Supporters of the Business Model Canvas (BMC) seem to have a tendency to quickly throw the idea of a business plan under a bus. But I don’t think it’s correct to think of the BMC and a business plan as opponents.
Filling out your business model canvas involves going through the different sections and developing your hypotheses, or best guesses, of what you think your business is capable of. Realistically, this is the same thing you do with a business plan. The preparation and research involved is simply a little different.
In order to fit your best guesses onto the business model canvas, I agree you need to really shorten the business plan. But why can’t a business plan be short anyway?
There is a product from Jim Horan called a One Page Business Plan.
The big advantage of combining the BMC with the customer discovery and various Lean Startup methods is the ability to test and validate your business plan assumptions before you start building the business. This significantly reduces your market and product risks of building something customers don’t want.
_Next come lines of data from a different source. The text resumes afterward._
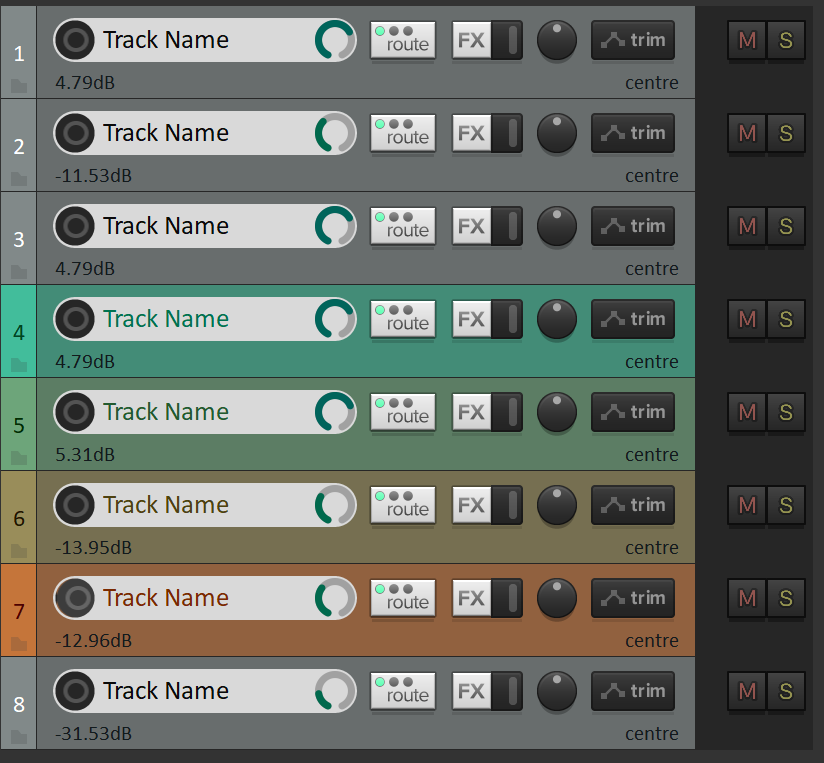The image size is (824, 763).
Task: Click the folder icon on track 6
Action: point(19,551)
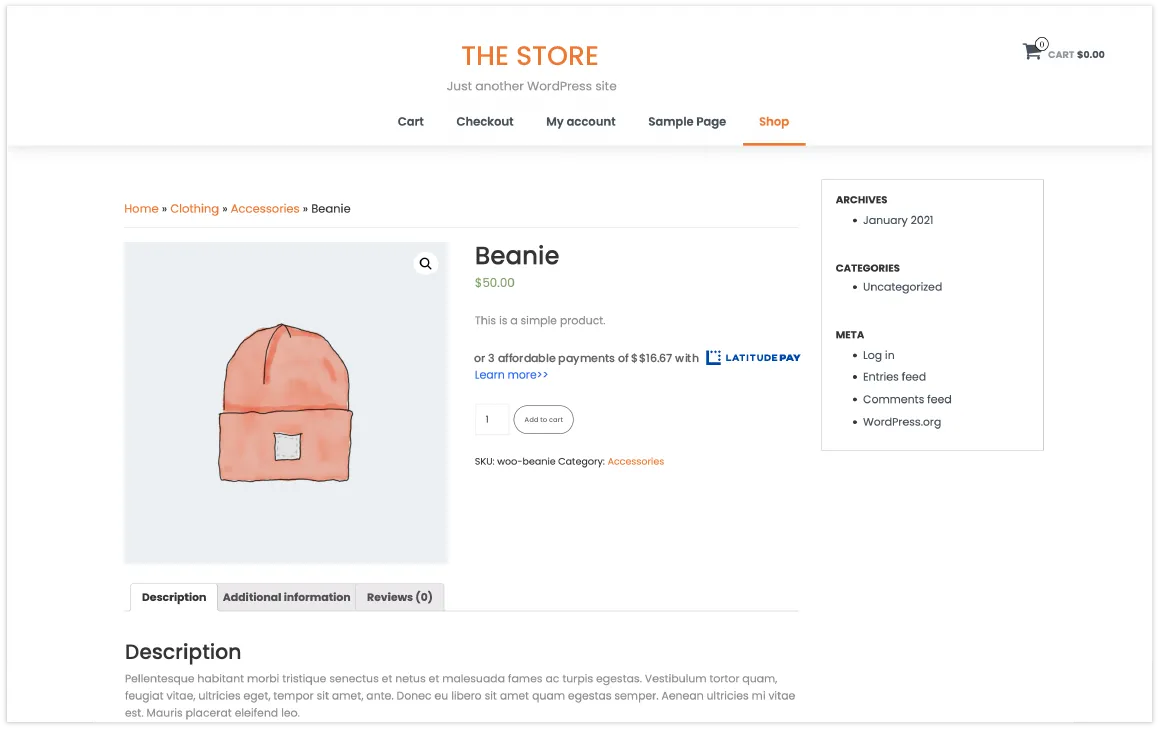1159x729 pixels.
Task: Add the Beanie to cart
Action: pos(543,419)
But after you nail the problem and test the features of a minimum viable product you can always take your revised business model canvas and turn it back into a short and clear business plan.
As you look to launch your business, you will likely still find mentors, bankers, and other resources providers that will ask you for a business plan. You will want to give them your BMC turned back into a short business plan. (They might even appreciate the brevity so much they actually read it!)
Tell them you have something better than just a business plan full of assumptions and guesses tell them you have a VALIDATED business plan with data that supports your plan!